A gruff voice interrupted my thoughts. "What's got you so down, soldier?" It was Marcus, one of the few men I trusted. Life had left its mark on his face, making him look tough. His eyes were stern, but for a moment, you could see that he understood.

"Just reading some old letters," I said, shoving the paper back in the envelope. "From before… before the end."

He nodded, his gaze drifting towards the horizon. "We all got our ghosts, soldier. But we can't let them win."

I looked at Molly, who was tending to a young girl with a fever, her touch gentle and reassuring. Maybe Marcus was right. Maybe we couldn't let the ghosts win.

Then, the ground trembled. A low rumble echoed in the distance, growing louder with each passing second. We both knew what it was.

"Looks like we're about to have some new neighbors," Marcus said, his voice grim. He raised his rifle, scanning the horizon. "Another wave of refugees fleeing from the east."

And that's when I saw it. Not just the huddled masses of survivors, their faces seared with despair, but the unmistakable glow on the horizon. The iridescent shimmer of a Genesis blast zone.

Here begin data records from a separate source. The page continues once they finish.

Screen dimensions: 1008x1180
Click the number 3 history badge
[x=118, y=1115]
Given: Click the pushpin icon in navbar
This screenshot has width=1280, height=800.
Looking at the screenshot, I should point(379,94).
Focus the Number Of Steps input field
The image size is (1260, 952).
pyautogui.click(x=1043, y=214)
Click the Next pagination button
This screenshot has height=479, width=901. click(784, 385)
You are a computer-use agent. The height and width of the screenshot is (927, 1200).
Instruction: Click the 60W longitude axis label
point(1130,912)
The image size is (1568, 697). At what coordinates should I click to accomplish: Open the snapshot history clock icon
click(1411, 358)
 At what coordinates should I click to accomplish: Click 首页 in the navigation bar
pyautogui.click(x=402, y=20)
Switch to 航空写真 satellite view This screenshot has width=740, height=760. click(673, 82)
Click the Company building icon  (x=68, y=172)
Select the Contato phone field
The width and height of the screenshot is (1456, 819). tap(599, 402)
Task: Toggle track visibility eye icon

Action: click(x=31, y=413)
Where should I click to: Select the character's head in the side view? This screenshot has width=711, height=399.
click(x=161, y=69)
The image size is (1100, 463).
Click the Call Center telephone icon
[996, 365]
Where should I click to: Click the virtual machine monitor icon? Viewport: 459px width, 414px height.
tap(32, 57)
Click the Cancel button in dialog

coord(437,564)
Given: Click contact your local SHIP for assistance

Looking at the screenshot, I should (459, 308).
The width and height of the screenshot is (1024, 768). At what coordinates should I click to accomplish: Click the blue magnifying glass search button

But this time, it was different. It wasn't moving away from us, but towards us. Faster, closer.

I looked at Marcus. He looked at me. Understanding dawned in our eyes at the same time.

The New Republic wasn't pushing people towards us. They were herding them. Towards the next blast zone.

The letter suddenly had a final, unspoken sentence: We are all the front.

I looked back at Molly and the girl, and I realized the grim lesson of the Front. The world isn't destroyed by bombs or poison, it ends when we lose our humanity. And maybe, it already had.